Just a straight example. Want to find a fast way to get the greatest common divisor of two numbers? Just use Euclidean algorithm. It would take minutes to find it in Google and port to your code.
Want to sort elements according to dependencies between them? No problem, there is a Wikipedia article on topological sort. It is so comfy to be on the shoulders of Titans.
Everything is documented, explained and proven. But...
What if there is no such thing invented yet?
Then you have a good chance to try your own skills by inventing, proving and delivering the solution. This is what happened to me when I needed an algorithm for stable topological sorting.
Problem Definition
Say we have a sequence of elements {A, B, C, D, E, F}. Some elements depend on others:
- A depends on B
- B depends on D
Objective: Sort the sequence so that its elements are ordered according to their dependencies. The resulting sequence should have the minimal Levenshtein distance to original one. In other words, sequence should be topologically sorted while preserving the original order of elements whenever it is possible.
Example: Given the input elements {A, B, C, D, E, F} where A depends on B and B depends on D, the result of stable topological sort is {D, B, A, C, E, F}.
Existing sources describe topological sort in details, but none of them provides the algorithm for stable topological sort that meets the objective.
Algorithm
After many hours and trials I came up with a small and effective algorithm:
int n = list.Count;
Restart:
for (int i = 0; i < n; ++i)
{
for (int j = 0; j < i; ++j)
{
if (graph.DoesXHaveDirectDependencyOnY(list[j], list[i]))
{
bool jOnI = graph.DoesXHaveTransitiveDependencyOnY(list[j], list[i]);
bool iOnJ = graph.DoesXHaveTransitiveDependencyOnY(list[i], list[j]);
bool circularDependency = jOnI && iOnJ;
if (!circularDependency)
{
var t = list[i];
list.RemoveAt(i);
list.Insert(j, t);
goto Restart;
}
}
}
}
return list;
The algorithm ressembles a fusion of bubble sort with order criteria.
An interesting property of a stable topological sort is that cyclic dependencies are tolerated and resolved according to original order of elements in sequence. This is a desirable feature for many applications because it allows to sort any sequence with any imaginable dependencies between the elements.
Proof
Algorithm proofing turned out to be a very important step during the research. I tried several algorithm candidates and it was a typical symptom when a candidate properly covered 99.5% of cases while giving wrong results for remaining 0.5%. Those 0.5% were a pretty tough target to spot in debugger.
I ended up writing a combinatorial proofer in code, so that the designed algorithm has a 100% coverage for all possible input combinations.
Please note that the given proof applies to topological order criteria only.
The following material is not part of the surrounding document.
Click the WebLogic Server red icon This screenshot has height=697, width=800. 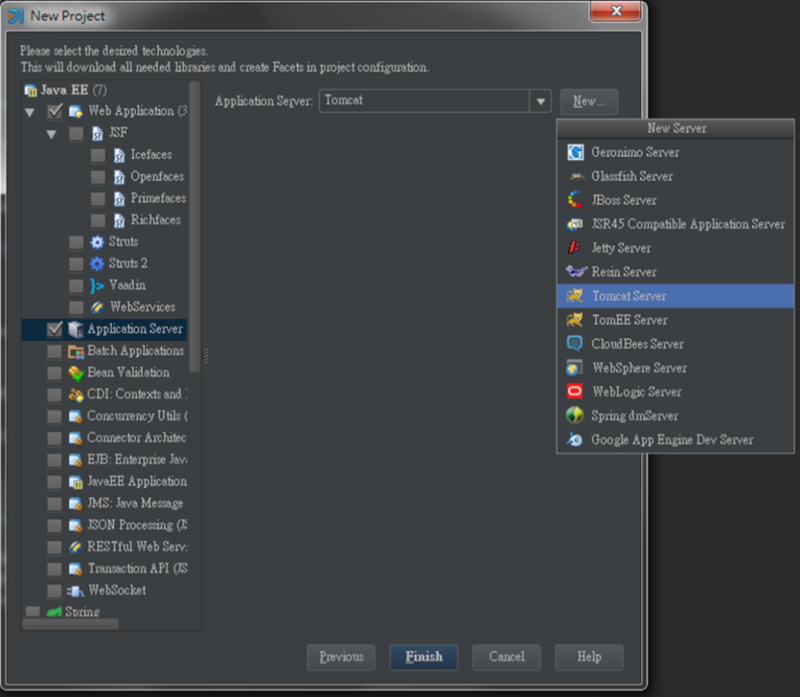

The minimal Levenshtein distance criteria is met in most cases, but the algorithm is known to deliver slightly suboptimal results for some edge-case inputs. At the same time, algorithm remains reasonably fast without descending into brute force search.
Conclusion
The primary use of stable topological algorithm is scheduling of things and planning. Thanks to inherent tolerance to cyclic dependencies and order preservation, the algorithm delivers more natural experience when compared to its non-stable sibling.